Comment by Arodex
10 hours ago
"A little osmosis machine"... Where do I find these? Would it fit in my appartement? Can I install it without plumbing if I am only a renter? How often do I need to clean it? How often do I need to change the filter? How many kW and how many liters of wasted water do I need to spend to get half a liter of osmosed water?
Your recommendation may be valid for large volumes long term (like the aquarium or brewing at craft beer scale), but for all the other uses not.
Its a reverse osmosis machine. You can get them for as low as $100 on amazon or anywhere. I have one at the house attached to my sink that makes about 20 gallons a day on demand and a small commercial one at work that cost 220 and makes 500 gallons a day (its about 2sqft in size) filling a large tank. Neither are large nor high in electric usage, the home one has no power, the small commercial has a small booster pump. Its the water usage that is high, to get a gallon of pure ro water is about 1.5 to 2.5 gallons of "waste". You can use that waste for watering the lawn or rinsing things but its extremely mineral heavy. You dont clean them just replace the filters every so often (not nearly needed as often as recommended)
Is the waste higher in the unpowered machine than the powered machine? Because saving electricity at the cost of water isn't necessarily a good thing .
The inherent issue with reverse osmosis is that you build up a "brine" on the input side.
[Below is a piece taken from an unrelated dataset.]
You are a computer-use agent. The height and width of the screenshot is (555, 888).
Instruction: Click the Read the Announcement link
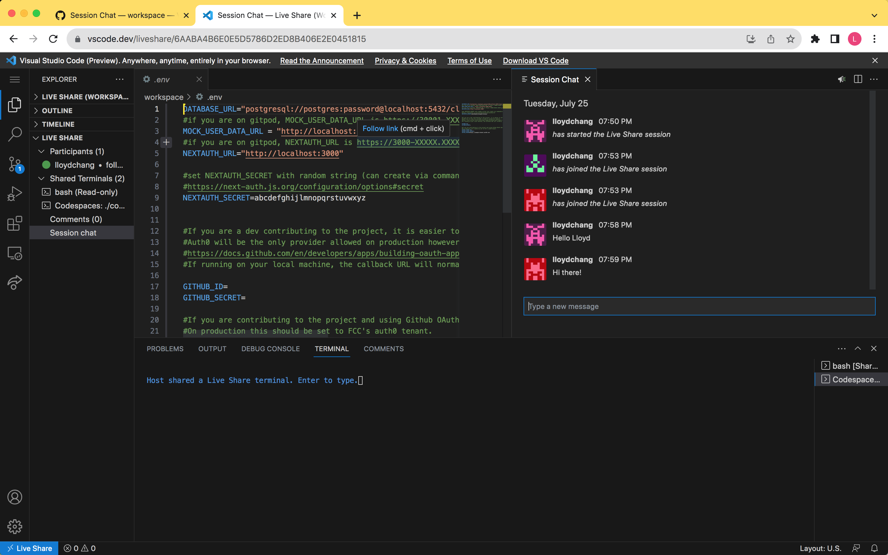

And the higher the gradient of these ions, the harder it is to do to the reverse move. The normal osmotic action is to pull pure water back through to dilute the brine.
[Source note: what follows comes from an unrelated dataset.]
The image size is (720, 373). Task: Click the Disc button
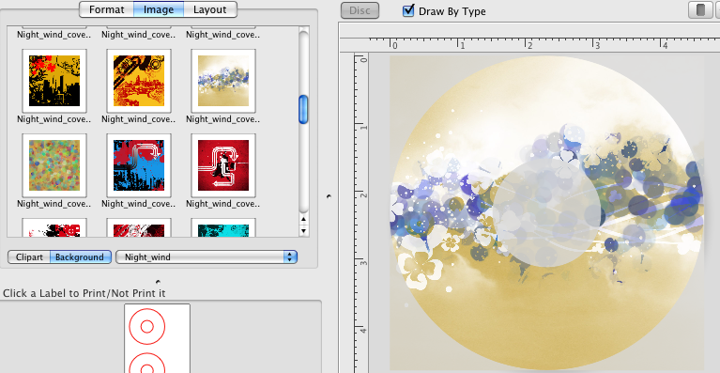(x=360, y=10)
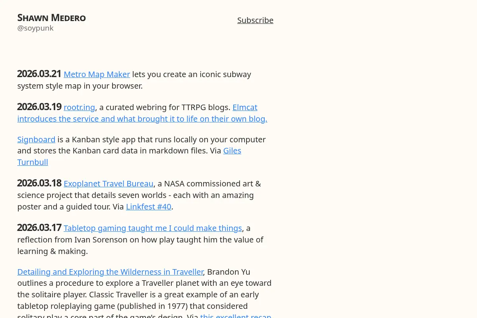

I've heard of systems that attempt to just let the brine diffuse back through the source water system rather than dumping it. But, I think this is against code in any modern, thoughtful regulatory environment. You normally want explicit back-flow prevention to reduce the chance of contamination of the water system by end users.
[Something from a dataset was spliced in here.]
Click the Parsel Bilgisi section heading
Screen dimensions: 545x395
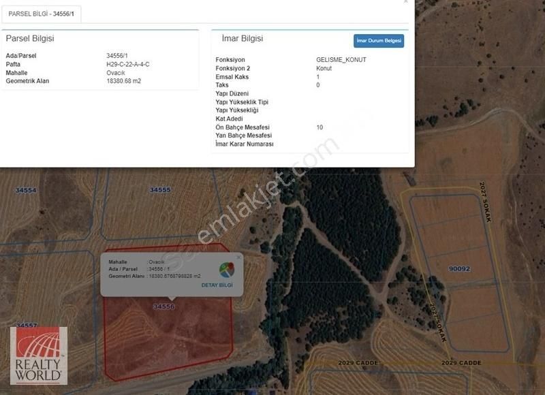click(30, 40)
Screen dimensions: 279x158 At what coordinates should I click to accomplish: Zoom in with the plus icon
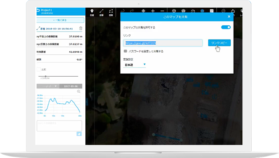[153, 11]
You can get no install ones that go on your counter or light install ones you connect under your sink (no more difficult than installing a bidet in your apartment). Cost wise they are cheap enough they pay for themselves (including filters) vs even cheap bottled water over the course of a year (well, if you only drink 1 bottle per week or something the economics will be different - 2 bottles per day should ~break even). ~3 filters per year, depends on the model and usage.
Bottled water is usually just a convenience factor of "I can take x bottles from this pack wherever at once on demand, or even grab them full of water I like while not at home".